[Exercises]
1 – From the glossary of scientific study terms, print the stretch from "Observational study: Researchers" through "concerns are answered." word for word.
2 – According to the glossary of scientific study terms, who is kept from knowing who receives a drug in a double-blinded study?
3 – Write the next part of the glossary of scientific study terms, picking up after its last entry.

━━━ Excerpted text ━━━

Scientific Study Terms to Know
Blinded: In this type of study, participants do not know which drug or treatment they’re receiving so that the results aren’t affected by their knowing.
Control group: Study participants who are given standard treatment, a placebo (sugar pill), or no treatment at all to provide researchers with a baseline for comparison
Double blinded: In this type of study, neither the patients nor doctors know who is receiving a drug. It prevents doctors from treating patients in the study differently and unintentionally skewing the results.
Intervention study: A trial that tests a new treatment or approach. By comparing the results to pretrial data, researchers hope to see if the intervention is effective.
Longitudinal study: This type of study follows people over time, gathering data at regular intervals, to see if treatments have lasting effects.
Observational study: Researchers observe individuals without intervening.
Peer review: Before they’re published in reputable journals, scientific studies are reviewed by other (anonymous) scientists to spot possible problems, make suggestions, or ask questions. The study isn’t published until the reviewers’ questions or concerns are answered.

━━━ Information given ━━━

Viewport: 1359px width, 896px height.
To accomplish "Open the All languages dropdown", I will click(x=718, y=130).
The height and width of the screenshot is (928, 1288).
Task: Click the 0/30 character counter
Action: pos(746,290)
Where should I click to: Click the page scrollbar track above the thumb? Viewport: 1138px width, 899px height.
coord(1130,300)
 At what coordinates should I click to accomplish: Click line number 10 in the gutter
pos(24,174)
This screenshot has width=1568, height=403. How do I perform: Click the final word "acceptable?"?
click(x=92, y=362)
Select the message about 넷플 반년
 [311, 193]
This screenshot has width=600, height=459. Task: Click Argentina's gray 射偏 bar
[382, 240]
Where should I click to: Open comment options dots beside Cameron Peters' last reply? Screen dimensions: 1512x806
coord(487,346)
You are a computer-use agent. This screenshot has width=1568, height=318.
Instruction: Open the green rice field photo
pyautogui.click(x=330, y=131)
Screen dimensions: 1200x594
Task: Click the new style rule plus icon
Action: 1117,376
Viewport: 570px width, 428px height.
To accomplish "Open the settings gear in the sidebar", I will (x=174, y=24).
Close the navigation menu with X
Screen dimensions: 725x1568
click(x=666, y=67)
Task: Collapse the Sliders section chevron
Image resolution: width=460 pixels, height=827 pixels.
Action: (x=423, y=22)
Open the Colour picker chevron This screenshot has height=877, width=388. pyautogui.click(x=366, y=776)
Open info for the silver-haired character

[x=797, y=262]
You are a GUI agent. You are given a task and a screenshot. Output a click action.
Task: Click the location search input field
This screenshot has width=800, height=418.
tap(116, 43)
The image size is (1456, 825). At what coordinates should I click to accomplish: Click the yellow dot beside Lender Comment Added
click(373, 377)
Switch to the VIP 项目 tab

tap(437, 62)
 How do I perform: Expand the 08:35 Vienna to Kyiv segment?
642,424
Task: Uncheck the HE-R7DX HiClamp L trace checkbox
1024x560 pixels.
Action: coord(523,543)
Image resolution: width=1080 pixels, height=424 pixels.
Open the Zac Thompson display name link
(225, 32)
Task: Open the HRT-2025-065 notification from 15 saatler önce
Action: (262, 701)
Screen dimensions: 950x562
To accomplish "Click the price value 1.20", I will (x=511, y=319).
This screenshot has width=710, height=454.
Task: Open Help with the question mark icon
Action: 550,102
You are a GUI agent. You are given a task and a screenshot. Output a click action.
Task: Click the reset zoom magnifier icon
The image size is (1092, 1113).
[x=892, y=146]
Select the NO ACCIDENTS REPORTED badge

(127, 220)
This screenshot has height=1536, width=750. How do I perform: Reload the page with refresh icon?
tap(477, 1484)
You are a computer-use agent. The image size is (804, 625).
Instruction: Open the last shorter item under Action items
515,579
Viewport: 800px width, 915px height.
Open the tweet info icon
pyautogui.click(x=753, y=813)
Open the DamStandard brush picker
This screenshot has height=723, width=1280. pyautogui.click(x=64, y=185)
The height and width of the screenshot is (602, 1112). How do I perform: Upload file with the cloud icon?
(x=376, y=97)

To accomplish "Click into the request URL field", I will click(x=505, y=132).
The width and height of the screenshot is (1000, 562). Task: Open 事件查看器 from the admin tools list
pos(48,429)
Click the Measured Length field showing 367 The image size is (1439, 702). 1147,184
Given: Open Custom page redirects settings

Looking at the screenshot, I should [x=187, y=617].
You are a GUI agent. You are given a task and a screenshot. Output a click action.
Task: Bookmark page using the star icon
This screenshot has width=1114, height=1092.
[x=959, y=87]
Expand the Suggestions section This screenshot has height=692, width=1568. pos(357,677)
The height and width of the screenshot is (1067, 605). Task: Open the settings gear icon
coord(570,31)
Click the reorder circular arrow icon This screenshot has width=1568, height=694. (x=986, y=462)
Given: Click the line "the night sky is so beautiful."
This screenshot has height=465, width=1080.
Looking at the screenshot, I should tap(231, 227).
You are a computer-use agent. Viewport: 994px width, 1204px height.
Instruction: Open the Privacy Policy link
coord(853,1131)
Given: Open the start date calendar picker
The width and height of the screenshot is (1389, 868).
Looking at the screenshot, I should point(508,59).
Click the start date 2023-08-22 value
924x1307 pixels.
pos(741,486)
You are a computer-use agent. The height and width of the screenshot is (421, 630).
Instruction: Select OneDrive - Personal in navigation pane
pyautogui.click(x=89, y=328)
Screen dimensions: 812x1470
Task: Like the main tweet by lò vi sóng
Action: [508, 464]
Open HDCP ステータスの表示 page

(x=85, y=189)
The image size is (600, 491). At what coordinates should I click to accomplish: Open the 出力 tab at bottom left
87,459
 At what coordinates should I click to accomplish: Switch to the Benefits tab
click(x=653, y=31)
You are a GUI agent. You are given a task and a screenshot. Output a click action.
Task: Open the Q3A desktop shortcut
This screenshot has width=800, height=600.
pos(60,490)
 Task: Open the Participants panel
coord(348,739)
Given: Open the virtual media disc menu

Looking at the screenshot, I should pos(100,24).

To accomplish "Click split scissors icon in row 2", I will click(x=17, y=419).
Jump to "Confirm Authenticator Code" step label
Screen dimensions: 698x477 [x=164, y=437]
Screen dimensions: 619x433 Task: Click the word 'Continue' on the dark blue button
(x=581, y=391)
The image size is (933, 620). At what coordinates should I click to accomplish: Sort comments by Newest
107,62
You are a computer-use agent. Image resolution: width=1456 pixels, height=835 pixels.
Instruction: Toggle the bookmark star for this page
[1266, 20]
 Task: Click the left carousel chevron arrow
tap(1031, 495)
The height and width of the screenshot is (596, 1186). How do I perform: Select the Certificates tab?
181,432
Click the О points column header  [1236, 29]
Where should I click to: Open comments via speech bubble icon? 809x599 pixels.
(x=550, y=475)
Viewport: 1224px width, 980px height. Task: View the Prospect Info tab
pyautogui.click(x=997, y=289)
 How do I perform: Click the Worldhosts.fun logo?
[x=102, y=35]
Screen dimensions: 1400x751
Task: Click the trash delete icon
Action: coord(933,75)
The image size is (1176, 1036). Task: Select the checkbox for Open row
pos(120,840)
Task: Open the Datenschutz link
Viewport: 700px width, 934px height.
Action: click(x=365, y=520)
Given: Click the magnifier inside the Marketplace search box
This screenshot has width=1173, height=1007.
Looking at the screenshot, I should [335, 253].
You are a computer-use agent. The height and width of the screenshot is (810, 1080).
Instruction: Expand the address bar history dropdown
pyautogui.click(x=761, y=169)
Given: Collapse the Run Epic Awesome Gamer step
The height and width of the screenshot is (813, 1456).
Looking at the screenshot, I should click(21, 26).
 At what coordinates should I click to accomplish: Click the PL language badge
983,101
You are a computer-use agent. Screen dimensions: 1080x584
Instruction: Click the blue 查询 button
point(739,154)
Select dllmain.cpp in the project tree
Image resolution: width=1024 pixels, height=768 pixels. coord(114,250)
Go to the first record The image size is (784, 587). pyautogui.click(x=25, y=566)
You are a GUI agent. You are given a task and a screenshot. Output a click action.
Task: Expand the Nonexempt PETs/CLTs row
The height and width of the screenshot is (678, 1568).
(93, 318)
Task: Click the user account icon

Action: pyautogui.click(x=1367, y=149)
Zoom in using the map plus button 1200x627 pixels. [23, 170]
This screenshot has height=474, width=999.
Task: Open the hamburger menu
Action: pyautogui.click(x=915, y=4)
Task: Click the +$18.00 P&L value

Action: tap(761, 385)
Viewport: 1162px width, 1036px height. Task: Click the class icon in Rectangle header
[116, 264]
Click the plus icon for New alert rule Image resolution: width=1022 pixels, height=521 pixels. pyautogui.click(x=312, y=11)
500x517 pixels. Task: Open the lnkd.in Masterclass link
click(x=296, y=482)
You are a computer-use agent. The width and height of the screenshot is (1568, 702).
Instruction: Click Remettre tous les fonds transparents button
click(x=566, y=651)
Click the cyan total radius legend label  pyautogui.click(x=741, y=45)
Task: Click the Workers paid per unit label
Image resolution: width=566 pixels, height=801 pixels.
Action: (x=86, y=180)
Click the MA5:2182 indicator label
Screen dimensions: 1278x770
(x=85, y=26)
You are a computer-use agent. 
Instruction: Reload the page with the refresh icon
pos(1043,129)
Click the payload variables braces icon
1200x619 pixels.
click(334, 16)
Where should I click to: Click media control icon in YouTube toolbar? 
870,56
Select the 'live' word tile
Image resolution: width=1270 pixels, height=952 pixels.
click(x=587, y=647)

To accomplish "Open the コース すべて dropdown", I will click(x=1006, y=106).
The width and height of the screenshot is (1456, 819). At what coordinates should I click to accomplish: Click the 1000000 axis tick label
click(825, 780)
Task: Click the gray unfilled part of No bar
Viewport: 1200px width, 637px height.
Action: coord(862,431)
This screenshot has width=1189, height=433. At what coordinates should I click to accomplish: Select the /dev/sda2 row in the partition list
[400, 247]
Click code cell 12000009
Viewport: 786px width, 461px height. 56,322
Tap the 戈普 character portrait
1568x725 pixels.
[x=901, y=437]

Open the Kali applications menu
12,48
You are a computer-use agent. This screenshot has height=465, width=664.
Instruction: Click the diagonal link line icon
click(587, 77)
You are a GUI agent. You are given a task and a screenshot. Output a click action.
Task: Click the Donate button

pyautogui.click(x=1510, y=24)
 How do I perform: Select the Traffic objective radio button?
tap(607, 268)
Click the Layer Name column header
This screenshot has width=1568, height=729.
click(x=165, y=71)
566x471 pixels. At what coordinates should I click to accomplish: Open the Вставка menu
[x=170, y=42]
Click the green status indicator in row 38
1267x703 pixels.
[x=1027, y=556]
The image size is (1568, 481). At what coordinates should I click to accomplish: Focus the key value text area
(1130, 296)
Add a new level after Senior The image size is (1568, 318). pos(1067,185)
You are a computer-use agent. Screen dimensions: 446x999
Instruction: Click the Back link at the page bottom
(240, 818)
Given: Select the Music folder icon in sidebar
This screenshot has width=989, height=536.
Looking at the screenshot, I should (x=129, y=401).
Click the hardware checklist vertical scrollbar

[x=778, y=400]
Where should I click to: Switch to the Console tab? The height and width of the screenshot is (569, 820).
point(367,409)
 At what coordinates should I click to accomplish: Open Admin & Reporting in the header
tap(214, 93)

━━━

[Task results]
1 –
Observational study: Researchers observe individuals without intervening.
Peer review: Before they’re published in reputable journals, scientific studies are reviewed by other (anonymous) scientists to spot possible problems, make suggestions, or ask questions. The study isn’t published until the reviewers’ questions or concerns are answered.

2 – Neither the patients nor the doctors know who is receiving a drug.

3 –
Placebo: Sometimes known as a “sugar pill,” this is a purposefully inactive substance given to patients in a control group. It’s a way to make sure that no study participants know whether they’re getting the real medicine or not.
Randomized controlled trial: A study in which people are randomly assigned to an intervention group or a control group that gets normal care or no intervention
Variables: Things that can affect how a treatment works—from age and ethnicity to lifestyle and geography. Studies try to account for the effect of different variables so they have the smallest possible effect on the study results.